After a strong 10-year bond auction on the day before, the 30-year bond sold at a high yield of 3.686%, approximately 3 basis points higher than where they had traded before the auction, thereby weakening demand. This is being seen as a market reaction to the recent slew of data showing a robust labor market, adding fuel to the theory that the Fed will continue to raise interest rates and might not be able to achieve a soft landing of the economy.
The yield on the 2-year treasury note rose 5.5 basis points to 4.507%, while the yield on the benchmark 10-year treasury note advanced 4.7 basis points to 3.682. The treasury curve, which is the spread between 2-year and 10-year Treasury yields, narrowly missed closing the session with the most negative reading since October 1981.
Rise in treasury yields and a widening in the inversion of a treasury curve generally make mega-cap growth stocks like tech stocks look currently overvalued in relation to their future prospects, and market participants rush to the safety of the bond market. With a probable recession on the horizon, tech stocks have been suffering the most in recent sessions. Thursday’s bond market movement simply added to the woes of growth stocks.

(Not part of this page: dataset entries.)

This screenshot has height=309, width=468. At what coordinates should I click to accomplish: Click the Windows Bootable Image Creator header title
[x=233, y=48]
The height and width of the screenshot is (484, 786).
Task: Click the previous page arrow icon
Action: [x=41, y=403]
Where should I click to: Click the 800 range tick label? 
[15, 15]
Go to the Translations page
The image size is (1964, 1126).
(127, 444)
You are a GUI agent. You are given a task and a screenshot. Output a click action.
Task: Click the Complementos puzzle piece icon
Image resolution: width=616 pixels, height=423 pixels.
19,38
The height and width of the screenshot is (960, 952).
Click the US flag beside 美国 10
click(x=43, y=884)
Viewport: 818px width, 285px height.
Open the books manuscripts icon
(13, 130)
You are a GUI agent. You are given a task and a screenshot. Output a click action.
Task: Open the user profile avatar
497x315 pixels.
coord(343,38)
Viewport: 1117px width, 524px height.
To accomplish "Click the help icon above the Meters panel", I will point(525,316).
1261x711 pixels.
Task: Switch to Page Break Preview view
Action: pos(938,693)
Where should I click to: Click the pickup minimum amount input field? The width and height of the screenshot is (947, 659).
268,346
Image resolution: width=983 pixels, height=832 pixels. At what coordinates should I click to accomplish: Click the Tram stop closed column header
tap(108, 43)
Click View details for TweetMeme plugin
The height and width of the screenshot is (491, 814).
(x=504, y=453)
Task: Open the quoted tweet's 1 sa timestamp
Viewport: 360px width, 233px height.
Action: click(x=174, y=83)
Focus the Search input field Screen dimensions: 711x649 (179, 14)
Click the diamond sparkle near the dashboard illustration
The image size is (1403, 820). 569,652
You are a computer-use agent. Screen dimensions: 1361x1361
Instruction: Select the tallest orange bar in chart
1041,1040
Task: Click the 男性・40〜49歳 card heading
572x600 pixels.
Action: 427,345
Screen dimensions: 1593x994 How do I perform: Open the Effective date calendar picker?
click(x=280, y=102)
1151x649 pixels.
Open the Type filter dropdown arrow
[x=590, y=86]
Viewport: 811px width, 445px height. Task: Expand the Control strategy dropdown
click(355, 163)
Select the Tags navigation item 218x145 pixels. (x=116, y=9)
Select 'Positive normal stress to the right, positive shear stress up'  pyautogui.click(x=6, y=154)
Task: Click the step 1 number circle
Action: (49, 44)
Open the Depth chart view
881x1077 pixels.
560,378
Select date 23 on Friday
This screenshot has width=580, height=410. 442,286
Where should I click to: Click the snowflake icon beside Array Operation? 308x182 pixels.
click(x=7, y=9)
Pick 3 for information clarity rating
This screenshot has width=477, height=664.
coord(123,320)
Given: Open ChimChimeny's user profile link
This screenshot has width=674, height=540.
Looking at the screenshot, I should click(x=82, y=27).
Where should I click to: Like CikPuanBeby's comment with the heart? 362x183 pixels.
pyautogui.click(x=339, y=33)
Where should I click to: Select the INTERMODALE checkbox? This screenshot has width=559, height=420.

Consequently, shares of Meta Platforms, Inc. (META - Free Report) and Amazon.com, Inc. (AMZN - Free Report) fell 3% and 1.8%, respectively. Meta carries a Zacks Rank #2 (Buy). You can see the complete list of today's Zacks #1 Rank (Strong Buy) stocks here.
Economic Data
The Labor Department said on Thursday that initial jobless claims rose to 196,000, increasing 13,000 for the week ending Feb 4, from the previous week's unrevised level. The four-week moving average decreased to 189,250, marking a fall of 2500 from the previous week’s unrevised average of 191,750.
Continuing claims came in at 1,688,000 for the week ending Jan 28, increasing 38,000 from the previous week’s revised level. The previous week's numbers were revised down by 5,000 from 1,655,000 to 1,650,000. The 4-week moving average came in at 1,664,750, an increase of 14,500 from the previous week's revised average. The previous week's average was revised down by 1,250 from 1,651,500 to 1,650,250.